SPORTS STUFF With most franchises losing money, the Central Canada Hockey League (nee Central Junior Hockey League) has come up with a unique fundraiser. Teams will charge players $3,750 to play next season. ... At each season's end two appointed guardians of hockey's holy grail slip on spotless white gloves before gingerly lifting hockey's holy grail out of its well-padded case. It is then ever so gently carried across a red carpet. It is placed on a cloth covered table with all the deftness of detectives working a major crime scene. This is done to prevent even the slightest smudge

on Lord Stanley's mug. And what happens next? It is handed to the champions captain who grabs it with sweaty hands and waves it not-so-gently over his head accompanied by a war-whoop. This is repeated dozens of times as the priceless cup is passed around. This raises the question of what's with the white gloves and overly cautious care by the guardian angels? ... Two days after Sportsnet magazine, in a pre-NHL draft forecast, had Colorado Avs taking defenceman Seth Jones with their first overall pick, the Avs announced that they will take forward Nathan MacKinnon. As they say, timing is everything.

 

TRIVIA Emard Lumber, one of Cornwall's oldest family-operated businesses, was first established at this site before moving to its current location on Tenth Street East.

THIS & THAT Insp. Bob Burnie ready to bring down the curtain on a long career with Cornwall Community Police Services next summer. ... The winds of change could be blowing through the council chambers in 2014. Denis Thibault not expected to seek re-election in the 2014 municipal election campaign. It would be a loss. He could be one of four current council members taking voluntary retirement. ... Roasters for the Children's Treatment Center's John Wensink roast on Sept. 13 at the Parkway Hotel include former teammates Gerry Cheevers, Terry O'Reilly and Rick Middleton. Kelly Chase will be master

of ceremonies.

AROUND & ABOUT The current city council started out with an historical footnote of sorts. Nobody can recall a Cornwall council beginning a term with three former (defeated) mayoral candidates serving as councillors: Andre Rivette, Leslie O'Shaughnessy and Denis Carr. ... Brian Sylvester was the last councillor to make a successful mayoral bid. ... Only two of the last six successful mayoral election candidates came from the council ranks. ... Filled up last week in Brockville for $117.3 a litre.
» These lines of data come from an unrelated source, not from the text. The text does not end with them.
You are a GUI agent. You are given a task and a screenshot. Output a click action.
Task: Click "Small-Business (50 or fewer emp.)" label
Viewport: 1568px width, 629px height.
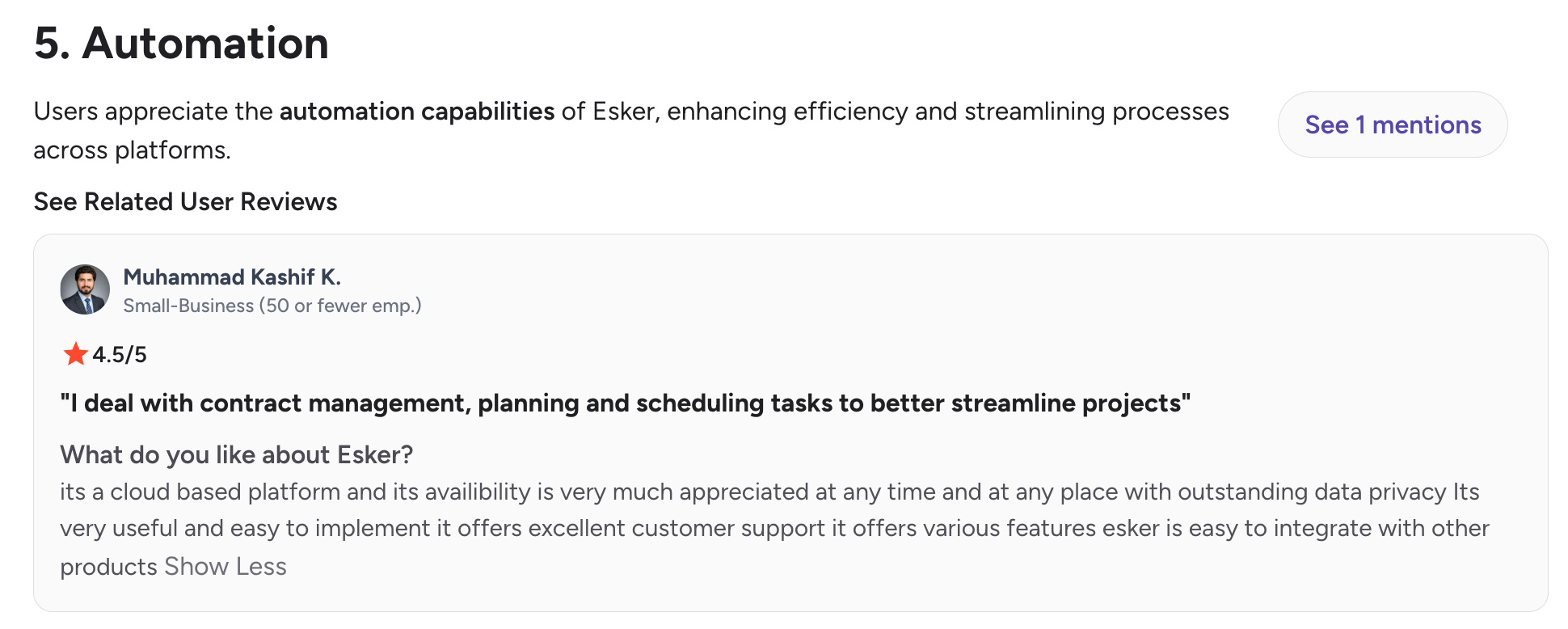pos(272,306)
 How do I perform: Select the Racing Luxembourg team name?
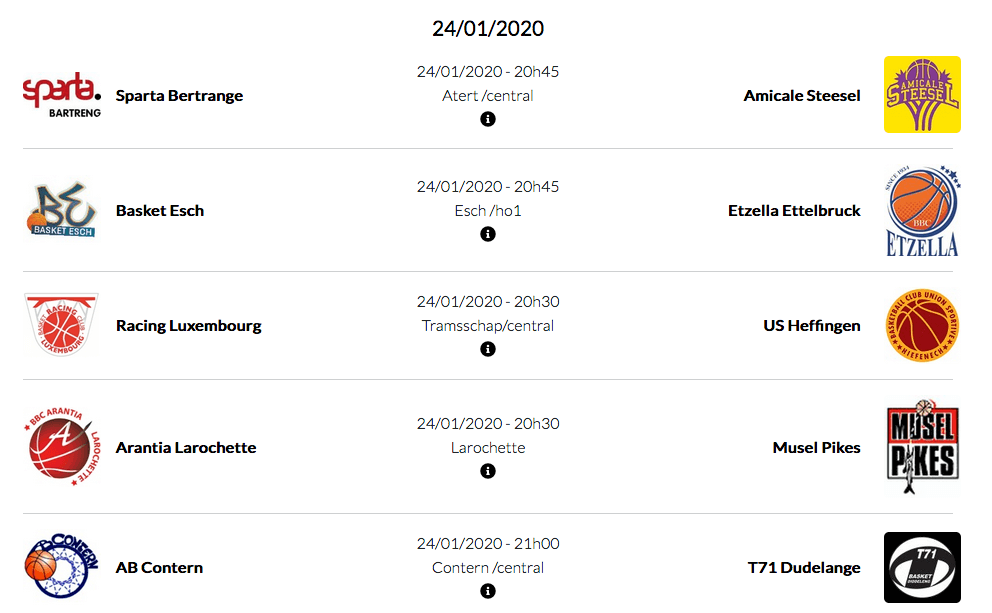[188, 326]
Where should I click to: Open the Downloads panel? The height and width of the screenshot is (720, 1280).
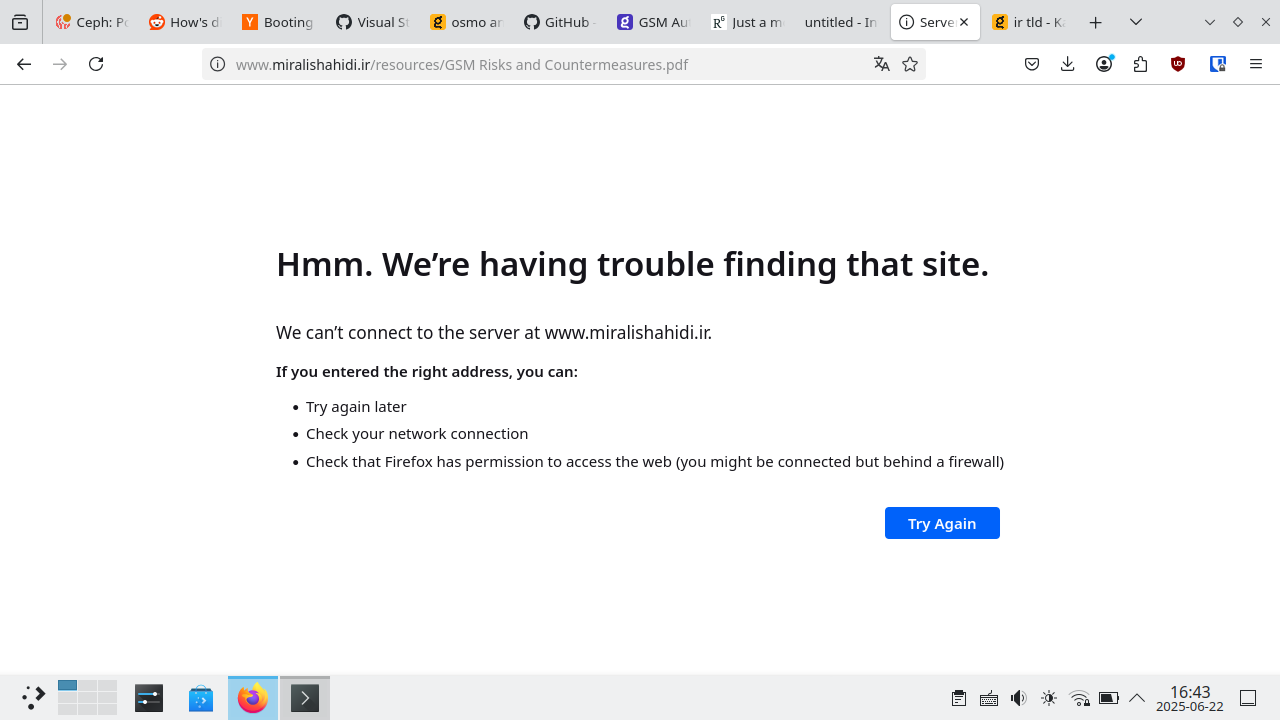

The pump price in Cornwall (and area) on the same day was $128.9. .... When federal NDP leader Thomas Mulcair was pulled over by a Mountie for breezing through six stop signs on the Hill, he asked the officer “Do you know who I am?” Strange question for the leader of the official Opposition to be asking. The guy wants to run the country and he has to ask a cop who he is? ... You know we've lost the Canada Geese war when city hall forms a committee to study the problem.

SEEN & HEARD Will somebody in government (any level) explain the difference between a fee and a tax? My bank account doesn't know the difference. ... Instead of spending millions on security, why don't the G8 leaders switch to conference calls? Pretty hard for the well-organized, well-funded anarchists to start a riot at a conference call. ... Anytime a politician describes something as “revenue neutral” get ready for it to cost taxpayers more. ... The first two instalments of my 2013 property tax bill arrived this week. It was Angelo Lebano, as a member of council, who pushed for the penalty-free property tax instalment plan to help ease the burden. ... If you are betting on who will be named the new fire chief, put your money on Rick McCullough. ...

SLICE OF LOCAL HISTORY The free ride was over for Cornwall drivers when on June 3, 1946 the city's first parking meters went into operation on Pitt and Second streets in the downtown core. A penny purchased 10 minutes worth of parking and the beat cop handed out $1 parking tickets.